Stanley and Goff's refusal to sign a long-term production contract, along with alleged pressure from the record company to drop the two guitar players, convinced Thomas to leave the band and take the deal for himself. Stanley continued to operate Tabitha's Secret as a business; however, Goff signed over his interest in the Tabitha's Secret business to Stanley in 1998 and started his own company, separate from Stanley.

Serletic's own personal manager and accountant were installed to handle Thomas's affairs. Shortly after, Thomas, Yale, and Doucette signed a seven-record deal with Atlantic Records. Atlantic Records introduced the trio to two guitarists: Adam Gaynor (Serletic knew Adam from his time at Criterion Studios in South Florida with Collective Soul) and Kyle Cook (Serletic grew up two houses from Cook in Stone Mountain, Georgia). With Cook on lead guitar and Gaynor on rhythm guitar, the five formed Matchbox Twenty.

Meanwhile, Stanley and Goff continued to capitalize on Tabitha's Secret where they could, releasing an album in 1997 of the band's recordings from 1993 to 1995. They later released a live album and remastered the band's original EP.

Lawsuit
In 1997, guitarists Jay Stanley and John Goff filed a lawsuit against Thomas, Yale, Doucette, and Serletic, along with attorney David Mantel. The lawsuit alleged that Serletic approached the band about a long term agreement and the production of a self-title/self-published EP, which included the track "3 A.M.", and then agreed to represent that band to Atlantic Records. However, when Stanley and Goff had reservations, Thomas unilaterally fired the band's manager and agent, cancelled their tour and announced the band was breaking up. The lawsuit claimed fiduciary breach of contract against the former bandmembers and tortious interference against Serletic and his attorney. This lawsuit lasted three years and was settled out of court in 2000.

Recordings
The first recording released by Tabitha's Secret was a self-titled and self-published EP featuring the name "Tabitha's Secret?" and original artwork by Perry Souza.
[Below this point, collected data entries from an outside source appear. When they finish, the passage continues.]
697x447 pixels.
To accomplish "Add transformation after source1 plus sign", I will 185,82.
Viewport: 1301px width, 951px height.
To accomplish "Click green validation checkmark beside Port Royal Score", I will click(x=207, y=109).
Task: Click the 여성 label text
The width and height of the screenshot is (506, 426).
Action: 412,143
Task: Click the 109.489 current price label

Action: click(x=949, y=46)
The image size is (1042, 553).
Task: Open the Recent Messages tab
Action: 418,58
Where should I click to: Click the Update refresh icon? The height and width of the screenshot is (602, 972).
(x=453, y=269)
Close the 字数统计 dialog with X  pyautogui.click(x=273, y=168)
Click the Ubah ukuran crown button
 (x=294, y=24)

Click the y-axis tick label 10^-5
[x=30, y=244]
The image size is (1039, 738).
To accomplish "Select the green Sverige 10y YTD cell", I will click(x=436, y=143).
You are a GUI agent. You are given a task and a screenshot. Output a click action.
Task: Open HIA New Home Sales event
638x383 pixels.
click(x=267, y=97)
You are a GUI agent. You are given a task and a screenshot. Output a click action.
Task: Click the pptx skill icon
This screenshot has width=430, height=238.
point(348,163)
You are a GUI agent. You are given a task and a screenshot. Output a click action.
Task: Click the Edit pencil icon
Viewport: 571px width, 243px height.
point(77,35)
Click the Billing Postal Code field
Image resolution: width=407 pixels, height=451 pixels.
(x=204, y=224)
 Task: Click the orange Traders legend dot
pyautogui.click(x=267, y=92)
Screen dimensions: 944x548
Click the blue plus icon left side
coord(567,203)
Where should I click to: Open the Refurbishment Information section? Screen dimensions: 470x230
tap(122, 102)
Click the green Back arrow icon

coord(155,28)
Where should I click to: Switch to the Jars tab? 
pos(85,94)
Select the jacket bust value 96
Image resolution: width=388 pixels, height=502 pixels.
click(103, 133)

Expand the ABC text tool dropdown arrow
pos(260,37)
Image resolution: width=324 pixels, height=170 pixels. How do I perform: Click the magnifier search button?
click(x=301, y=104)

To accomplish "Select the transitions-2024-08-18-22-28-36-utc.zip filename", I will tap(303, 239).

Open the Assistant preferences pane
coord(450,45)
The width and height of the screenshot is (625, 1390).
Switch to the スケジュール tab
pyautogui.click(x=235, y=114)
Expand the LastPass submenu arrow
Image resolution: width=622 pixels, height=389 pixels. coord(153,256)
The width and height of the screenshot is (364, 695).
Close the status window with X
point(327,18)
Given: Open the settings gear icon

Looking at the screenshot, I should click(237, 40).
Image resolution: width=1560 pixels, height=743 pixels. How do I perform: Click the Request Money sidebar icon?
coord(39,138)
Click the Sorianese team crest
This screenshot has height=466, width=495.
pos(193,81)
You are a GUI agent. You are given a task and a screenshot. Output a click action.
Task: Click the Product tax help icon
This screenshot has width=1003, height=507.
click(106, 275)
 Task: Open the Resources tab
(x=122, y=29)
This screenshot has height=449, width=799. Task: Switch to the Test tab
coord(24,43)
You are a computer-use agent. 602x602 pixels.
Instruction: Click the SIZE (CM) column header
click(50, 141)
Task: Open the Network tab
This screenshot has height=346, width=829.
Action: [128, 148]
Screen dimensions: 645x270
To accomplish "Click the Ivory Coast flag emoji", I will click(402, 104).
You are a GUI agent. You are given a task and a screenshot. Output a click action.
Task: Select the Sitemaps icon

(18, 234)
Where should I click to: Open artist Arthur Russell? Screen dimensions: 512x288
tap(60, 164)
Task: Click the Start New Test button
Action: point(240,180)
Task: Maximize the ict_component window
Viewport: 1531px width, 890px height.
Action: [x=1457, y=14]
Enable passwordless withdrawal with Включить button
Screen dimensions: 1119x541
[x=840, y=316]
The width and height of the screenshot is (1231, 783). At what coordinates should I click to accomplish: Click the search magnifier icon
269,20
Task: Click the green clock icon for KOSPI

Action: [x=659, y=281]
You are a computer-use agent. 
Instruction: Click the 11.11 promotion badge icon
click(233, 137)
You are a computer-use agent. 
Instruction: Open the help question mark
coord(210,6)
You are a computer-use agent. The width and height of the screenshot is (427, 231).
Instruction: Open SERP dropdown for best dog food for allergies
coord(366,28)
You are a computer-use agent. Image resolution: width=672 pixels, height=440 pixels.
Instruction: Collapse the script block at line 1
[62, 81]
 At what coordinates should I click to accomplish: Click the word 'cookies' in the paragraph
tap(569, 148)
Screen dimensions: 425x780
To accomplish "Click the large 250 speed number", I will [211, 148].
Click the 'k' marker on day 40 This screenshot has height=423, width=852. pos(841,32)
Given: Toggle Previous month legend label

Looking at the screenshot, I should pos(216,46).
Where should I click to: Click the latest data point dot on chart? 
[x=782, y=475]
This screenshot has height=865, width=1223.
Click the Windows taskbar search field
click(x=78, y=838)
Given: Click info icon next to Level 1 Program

The first post-breakup Tabitha's Secret album was entitled "Don't Play With Matches" (a thinly-veiled reference to Stanley's ex-bandmates), released in 1998.

The next recording, in 2000, was entitled Live, and features recordings from Tabitha's Secret's shows.

In 2001, Jay Stanley joined with Tony Miceli and George Spatta to re-mix, re-master and overdub the original recordings from the self-titled EP, much to Thomas's disapproval.

Jay Stanley released new Tabitha's Secret material, titled the "Vault(s) 1, 2 and 3".

Band members

Former members
Rob Thomas – lead vocals (March 1990 – 1995)
John Goff – guitar, backing vocals (March 1990 – 1995)
John "Jay" Stanley – guitar, backing vocals (March 1990 – 1995)
Brian Yale – bass guitar (March 1990 – 1995)
Paul Doucette – drums, percussion (September 1990 – 1995)
Chris Smith – drums, percussion (March 1990 –September 1994)
Colin Chrisman – bass guitar (March 1993)

Additional personnel
• Joey Fowler -- Promoter, party host (1993 - 1994)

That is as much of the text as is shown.